In the past I have had the need to admonish my e-pal, JK, for the seemingly endless supply of links with which he bombards me so regularly but just when my patience is about to snap he produces a corker which is not only fascinating in itself but leads on to yet more enticing matters. This morning he sent me a copy of a letter written by the late comic genius Spike Milligan. For the benefit of my foreign readers let me explain that Milligan was the 'Godfather' of the Monty Python gang whose literally lunatic humour was derived from Milligan's earlier Goon Show, a radio show broadcast in the '50s which reduced the entire nation to helpless, howling laughter regularly once a week. (How difficult it is to remember those days when families gathered round a radio to be entertained!) Milligan served 'up the sharp end' during WWII and was wounded for his troubles. He wrote several books on the subject under the general heading of 'Hitler: My Part in his Downfall', or words to that effect. Apparently one of his books produced a very critical letter of complaint from a reader to whom he replied, thus, and again, for my foreign readers Harry Secombe and Peter Sellers were his compatriots on The Goon Show:
28th February, 1977
Questions, questions, questions. If you are disappointed in my book 'MONTY', so am I. I must be more disappointed than you because I spent a year collecting material for it, and it was a choice of having it made into a suit or a book.
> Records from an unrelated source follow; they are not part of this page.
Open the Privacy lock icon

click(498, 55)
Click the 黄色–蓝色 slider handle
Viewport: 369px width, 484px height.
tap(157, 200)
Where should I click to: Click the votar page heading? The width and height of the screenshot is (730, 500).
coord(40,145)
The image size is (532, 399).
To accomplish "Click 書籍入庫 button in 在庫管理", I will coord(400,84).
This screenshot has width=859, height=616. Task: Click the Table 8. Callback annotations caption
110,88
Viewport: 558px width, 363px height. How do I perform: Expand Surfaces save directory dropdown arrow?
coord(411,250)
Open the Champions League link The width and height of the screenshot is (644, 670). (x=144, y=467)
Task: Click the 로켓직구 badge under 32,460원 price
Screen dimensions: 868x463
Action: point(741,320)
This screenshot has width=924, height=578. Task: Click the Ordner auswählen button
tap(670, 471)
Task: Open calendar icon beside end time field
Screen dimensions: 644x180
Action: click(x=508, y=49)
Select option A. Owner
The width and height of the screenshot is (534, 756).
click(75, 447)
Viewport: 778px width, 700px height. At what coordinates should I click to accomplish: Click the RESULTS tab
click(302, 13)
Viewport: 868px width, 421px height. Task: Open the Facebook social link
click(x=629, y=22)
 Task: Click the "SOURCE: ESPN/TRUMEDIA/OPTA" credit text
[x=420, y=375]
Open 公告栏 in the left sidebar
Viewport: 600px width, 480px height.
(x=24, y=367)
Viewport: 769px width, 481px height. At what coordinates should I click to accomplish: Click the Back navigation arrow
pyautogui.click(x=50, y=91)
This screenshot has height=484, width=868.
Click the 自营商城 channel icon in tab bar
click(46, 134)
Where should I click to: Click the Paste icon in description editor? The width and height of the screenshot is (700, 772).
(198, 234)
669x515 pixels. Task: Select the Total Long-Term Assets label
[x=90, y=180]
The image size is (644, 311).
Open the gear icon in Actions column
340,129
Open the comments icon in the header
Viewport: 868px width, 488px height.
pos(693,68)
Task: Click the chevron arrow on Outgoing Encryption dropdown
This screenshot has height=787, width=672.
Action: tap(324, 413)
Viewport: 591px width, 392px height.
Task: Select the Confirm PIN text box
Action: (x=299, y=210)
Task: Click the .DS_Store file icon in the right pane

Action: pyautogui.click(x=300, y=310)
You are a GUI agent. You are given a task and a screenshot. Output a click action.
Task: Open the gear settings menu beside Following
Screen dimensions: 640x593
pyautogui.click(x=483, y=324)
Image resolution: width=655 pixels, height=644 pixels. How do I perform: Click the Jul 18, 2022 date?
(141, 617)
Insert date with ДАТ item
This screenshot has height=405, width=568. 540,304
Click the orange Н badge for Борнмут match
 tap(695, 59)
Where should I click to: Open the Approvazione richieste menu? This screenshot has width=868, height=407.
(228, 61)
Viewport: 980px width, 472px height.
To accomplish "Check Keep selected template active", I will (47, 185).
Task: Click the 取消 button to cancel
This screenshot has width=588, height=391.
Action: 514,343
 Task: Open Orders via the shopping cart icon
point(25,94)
There are lots of one liners in the book, but then when the German Army are throwing bloody great lumps of hot iron at you, one only has time for one liners. In fact, the book should really consist of the following:
"Christ here's another"
"Where did that fall?"
"My lorry's on fire"
"Oh Christ, the cook is dead"
You realise a book just consisting of those would just be the end, so my one liners are extensions of these brevities.
Then you are worried because as yet I have not mentioned my meeting with Secombe and later Sellers. Well by the end of the Monty book I had as yet not met either Secombe or Sellers. I met Secombe in Italy, which will be in vol 4, and I am arranging to meet Peter Sellers on page 78 of vol 5 in London. I'm sorry I can't put back the clock to meet Secombe in 1941, to alleviate your disappointment — hope springs anew with the information I have given you.
Another thing that bothers you is "cowardice in the face of the enemy". Well, the point is I suffered from cowardice in the face of the enemy throughout the war — in the face of the enemy, also in the legs, the elbows, and the wrists; in fact, after two years in the front line a mortar bomb exploded by my head (or was it my head exploded by a mortar bomb), and it so frightened me, I put on a tremendous act of stammering, stuttering, and shivering. This mixed with cries of "mother" and a free flow of dysentery enabled me to be taken out of the line and down-graded to B2. But for that brilliant performance, this letter would be coming to you from a grave in Italy.
Any more questions from you and our friendship is at an end.
Well, that's all very amusing but JK's link goes further, much further, and into a superb new site for me which is now well and truly bookmarked for future pleasures because the Miiligan letter came from a site called:
As the title implies, this is simply a site for the collection of private correspondence from anyone who was anybody from any age. The most recent is a letter from Anaïs Nin to an anonymous collecter of pornography for whom she and her then husband, Henry Miller, wrote suitably ripe stories. What a way to earn a living! But that is just one letter and the whole site is a treasure trove of such obscure trifles in which one may dip and wallow at leisure.
Anyway, I was minded to award the 'Corker of the Month' award to JK for this find but then I remembered that it had already been earned by Andra for her superlative Russian sing-song - which I still play every morning just to cheer myself up. So, children, you will have to share the prize between you and I don't want any squabbling!